▶ What is expected: Your reply should contain every record, restated word for word.

▶ Data listing:
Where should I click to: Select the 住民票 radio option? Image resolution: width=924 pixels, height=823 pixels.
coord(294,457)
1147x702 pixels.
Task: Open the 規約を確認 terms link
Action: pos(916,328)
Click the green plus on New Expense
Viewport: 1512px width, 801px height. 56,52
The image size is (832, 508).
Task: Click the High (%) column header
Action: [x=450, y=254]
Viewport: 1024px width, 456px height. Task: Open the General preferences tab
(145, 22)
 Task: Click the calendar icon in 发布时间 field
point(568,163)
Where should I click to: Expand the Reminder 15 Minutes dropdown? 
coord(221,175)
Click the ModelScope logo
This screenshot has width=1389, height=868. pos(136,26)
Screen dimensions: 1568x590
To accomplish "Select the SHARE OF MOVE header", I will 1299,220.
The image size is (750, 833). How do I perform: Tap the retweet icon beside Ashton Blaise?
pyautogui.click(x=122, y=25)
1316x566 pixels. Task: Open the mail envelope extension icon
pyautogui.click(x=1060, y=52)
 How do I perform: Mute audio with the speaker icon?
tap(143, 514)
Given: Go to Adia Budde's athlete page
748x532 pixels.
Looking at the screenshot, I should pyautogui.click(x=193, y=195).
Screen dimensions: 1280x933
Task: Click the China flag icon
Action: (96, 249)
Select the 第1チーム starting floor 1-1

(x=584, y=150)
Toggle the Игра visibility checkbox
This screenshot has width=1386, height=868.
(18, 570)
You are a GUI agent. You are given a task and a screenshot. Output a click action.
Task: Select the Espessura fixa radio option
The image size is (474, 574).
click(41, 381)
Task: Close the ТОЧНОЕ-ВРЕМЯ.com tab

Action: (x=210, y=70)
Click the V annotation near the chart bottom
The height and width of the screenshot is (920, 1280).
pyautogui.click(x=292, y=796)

▶ Exercise answer:
Where should I click to: Select the 住民票 radio option? Image resolution: width=924 pixels, height=823 pixels.
coord(294,457)
1147x702 pixels.
Task: Open the 規約を確認 terms link
Action: pos(916,328)
Click the green plus on New Expense
Viewport: 1512px width, 801px height. 56,52
The image size is (832, 508).
Task: Click the High (%) column header
Action: [x=450, y=254]
Viewport: 1024px width, 456px height. Task: Open the General preferences tab
(145, 22)
 Task: Click the calendar icon in 发布时间 field
point(568,163)
Where should I click to: Expand the Reminder 15 Minutes dropdown? 
coord(221,175)
Click the ModelScope logo
This screenshot has width=1389, height=868. pos(136,26)
Screen dimensions: 1568x590
To accomplish "Select the SHARE OF MOVE header", I will 1299,220.
The image size is (750, 833). How do I perform: Tap the retweet icon beside Ashton Blaise?
pyautogui.click(x=122, y=25)
1316x566 pixels. Task: Open the mail envelope extension icon
pyautogui.click(x=1060, y=52)
 How do I perform: Mute audio with the speaker icon?
tap(143, 514)
Given: Go to Adia Budde's athlete page
748x532 pixels.
Looking at the screenshot, I should pyautogui.click(x=193, y=195).
Screen dimensions: 1280x933
Task: Click the China flag icon
Action: (96, 249)
Select the 第1チーム starting floor 1-1

(x=584, y=150)
Toggle the Игра visibility checkbox
This screenshot has width=1386, height=868.
(18, 570)
You are a GUI agent. You are given a task and a screenshot. Output a click action.
Task: Select the Espessura fixa radio option
The image size is (474, 574).
click(41, 381)
Task: Close the ТОЧНОЕ-ВРЕМЯ.com tab

Action: (x=210, y=70)
Click the V annotation near the chart bottom
The height and width of the screenshot is (920, 1280).
pyautogui.click(x=292, y=796)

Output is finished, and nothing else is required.